Но в глубине души ты знаешь, что ничего не получится.
Не ты вставала на этот путь. Тебя на него поставили. Грубо, жестко. И погнали по нему плетьми. Одни «хорошие люди» погнали, а другие отвернулись, не желая смотреть.
Я понимаю, почему легче придумать мистическое вселенское зло, прилетевшее из глубин космоса и отравляющее город и его жителей, чем позволить себе увидеть их такими, какие они есть: уродливыми, равнодушными, гниющими изнутри. Не милым парнем Гарри Труманом и его забавными помощниками Энди и Люси, а омерзительным хамом и двумя злобно хихикающими гиенами, встретившими Чета Десмонда в «Огонь, пойдем со мной». Не нежную, но сильную красавицу Норму Дженнингс, а циничную обрюзгшую старуху, выхаркивающую: «Those drugs are legal». И так далее.

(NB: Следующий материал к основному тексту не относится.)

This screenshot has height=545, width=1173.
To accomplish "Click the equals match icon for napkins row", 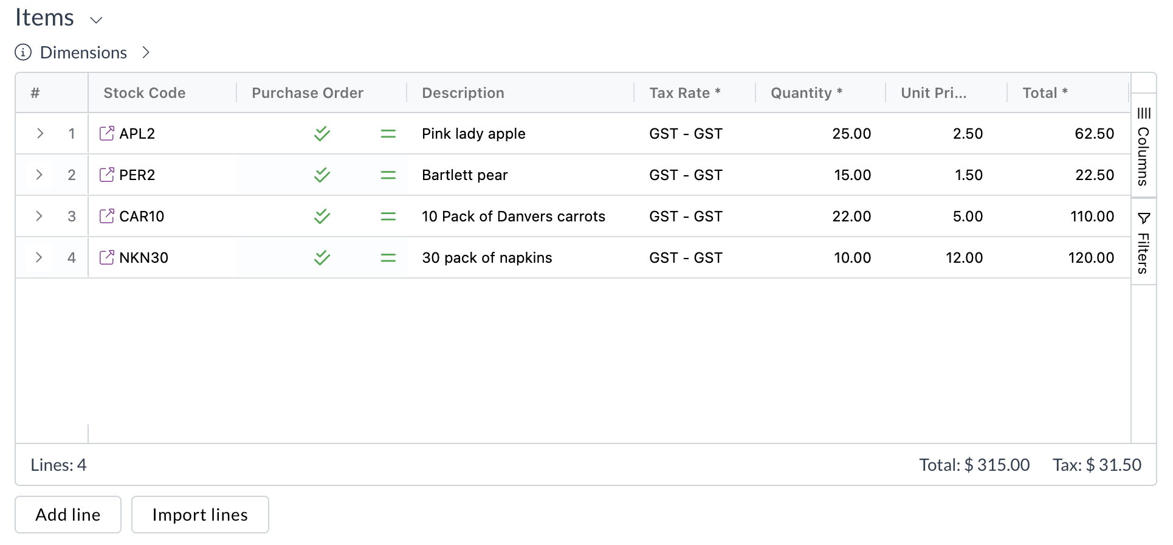I will 388,258.
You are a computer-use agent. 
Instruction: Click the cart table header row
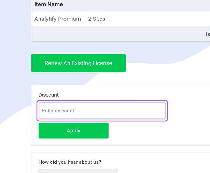point(121,5)
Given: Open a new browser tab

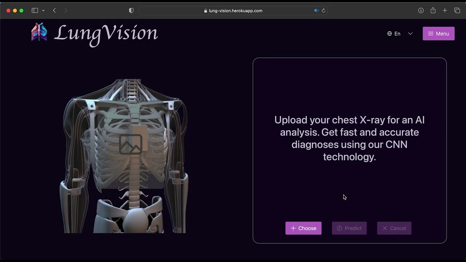Looking at the screenshot, I should pyautogui.click(x=445, y=11).
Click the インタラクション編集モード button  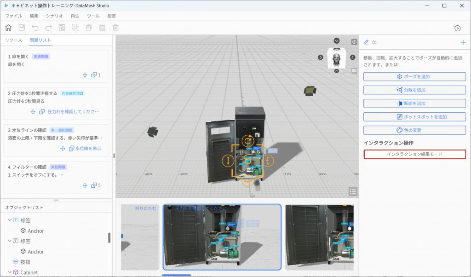click(414, 154)
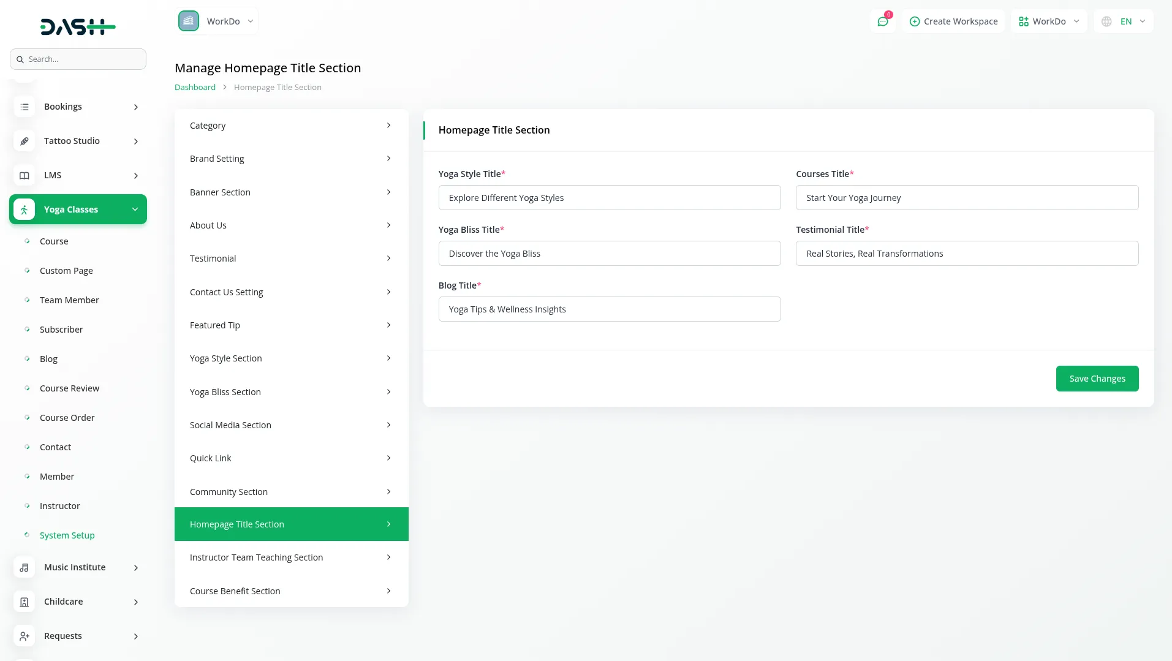The image size is (1172, 661).
Task: Follow the Dashboard breadcrumb link
Action: [195, 88]
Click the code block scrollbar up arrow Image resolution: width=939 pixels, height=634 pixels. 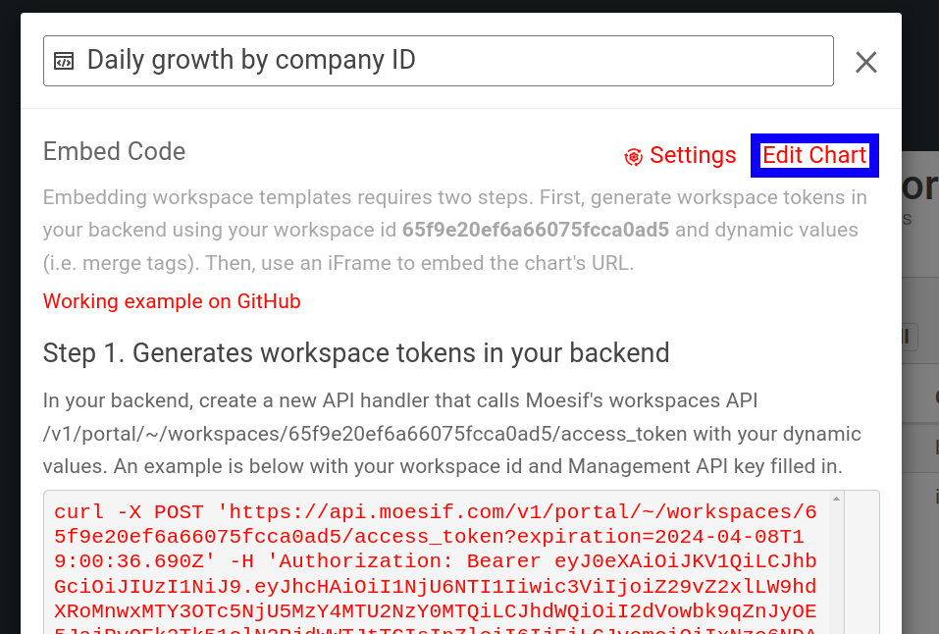(836, 500)
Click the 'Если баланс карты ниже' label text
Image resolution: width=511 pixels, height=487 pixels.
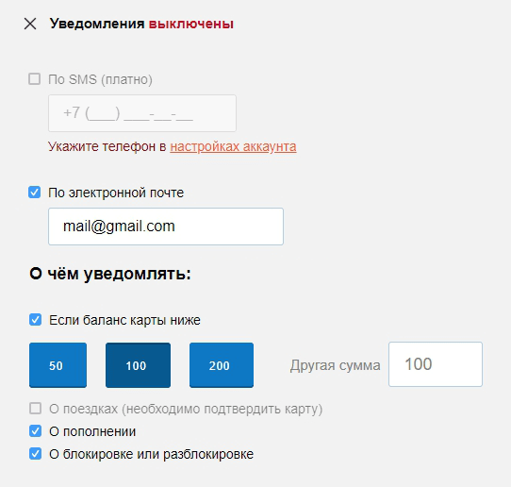pyautogui.click(x=124, y=320)
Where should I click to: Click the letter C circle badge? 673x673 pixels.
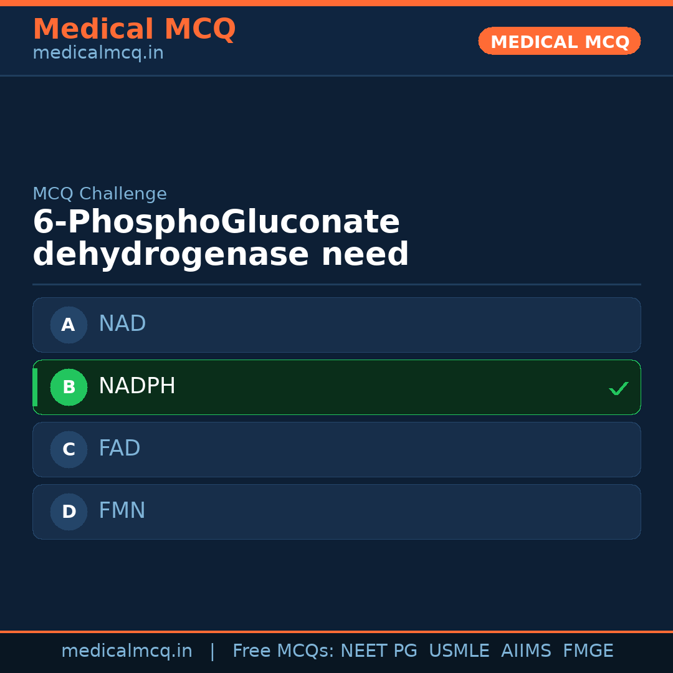click(x=69, y=449)
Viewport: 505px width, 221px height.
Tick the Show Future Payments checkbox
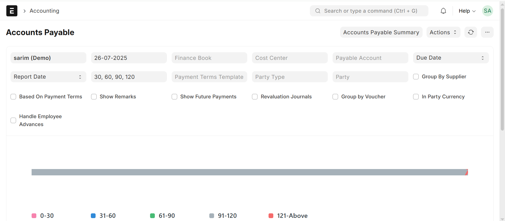(x=175, y=97)
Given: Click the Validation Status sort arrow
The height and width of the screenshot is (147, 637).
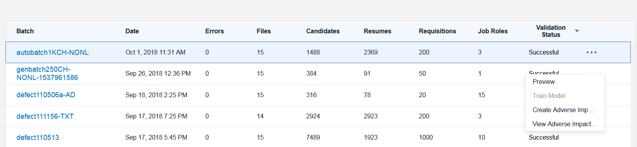Looking at the screenshot, I should [x=577, y=31].
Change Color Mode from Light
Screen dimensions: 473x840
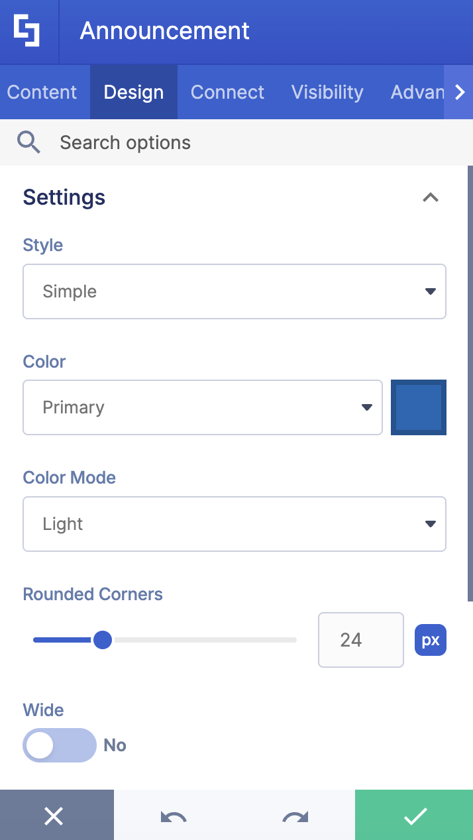235,524
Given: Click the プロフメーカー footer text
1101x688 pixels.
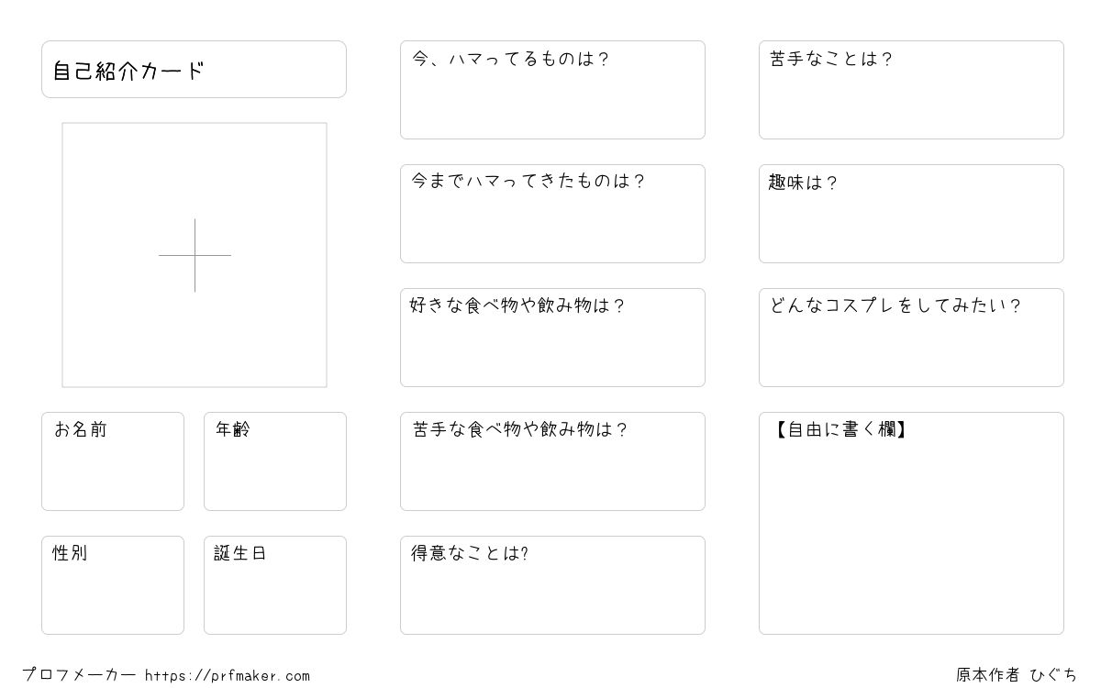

Потому, что если дело в них, если они – такие, то ничего нельзя исправить. Все было не так с самого начала, и никакой надежды, никакого светлого будущего ни у тебя, ни у других детей в этом городе быть не могло. Гниль рождает гниль. Она не останавливается, она распространяется, захватывая и заражая все, что попадается ей на пути. Единственный способ сохранить то, чего она еще не коснулась, – уничтожить ее всю без остатка. Или увидеть ее и уйти как можно дальше.
Кошмарный демон из космоса может на время что-то объяснить, но это не поможет надолго. Сколько бы историй ты ни придумывала, однажды тебе придется это увидеть: ты «мертва, но до сих пор жива» и твои руки «иногда заламываются назад» потому, что это они – все жители этого города – убили лору Палмер своими низменными страстями и нежеланием смотреть.
Но не все люди – жители Твин Пикса.
Помнишь, как ты испугалась, когда с картины на твоей стене исчез ангел, присматривавший за детьми?
Помнишь, как ты сказала Донне, что если окажешься в космосе, то будешь ускоряться до тех пор, пока не сгоришь и даже ангелы тебе не помогут, потому что они не смотрят?
Это не так.
Они смотрят. Мы смотрим. И мы видим.
Мы видим твою боль.
Мы видим твой страх.
Мы видим твою прекрасную, чистую душу, которая сияет сквозь мрак, который ее окутал.
Мы видим, как ты выталкиваешь Донну из этого мрака, чтобы ее уберечь.
Мы видим, как ты приносишь саму себя в жертву, пытаясь обелить и оправдать своих мучителей.
Мы видим, как раз за разом ты, несмотря ни на что, пытаешься вырвать свою душу из глубин ада, отправляя по ее следу одного сыщика за другим.
Мы видим, как ты не сдаешься.
Мы видим, как ты собираешь осколки разорванной на части души. Ту руку, на которой не должно быть кольца как знака нечистого брака и потому отрубленную, но зажившую собственной жизнью.
Мы видим, как ты, взглянув в глаза своему страху, требуешь назад свою боль, свою печаль, свою память, даже несмотря на то, что для этого тебе придется пройти через смерть.
Мы видим, что и кто на самом деле прячется за твоей загадочной улыбкой.
Плачь и смейся, Лора Палмер.
Последний агент привел к тебе ангелов, которые смотрят.
Это мы, зрители. Мы смеемся и плачем вместе с тобой.
Ты свободна. Можешь выходить из своего вигвама и больше никогда не возвращаться в Твин Пикс.
Ты собрала себя воедино, прошла через ад и смерть и теперь можешь быть самой собой.
Теперь ты можешь позволить себе поговорить о Джудит.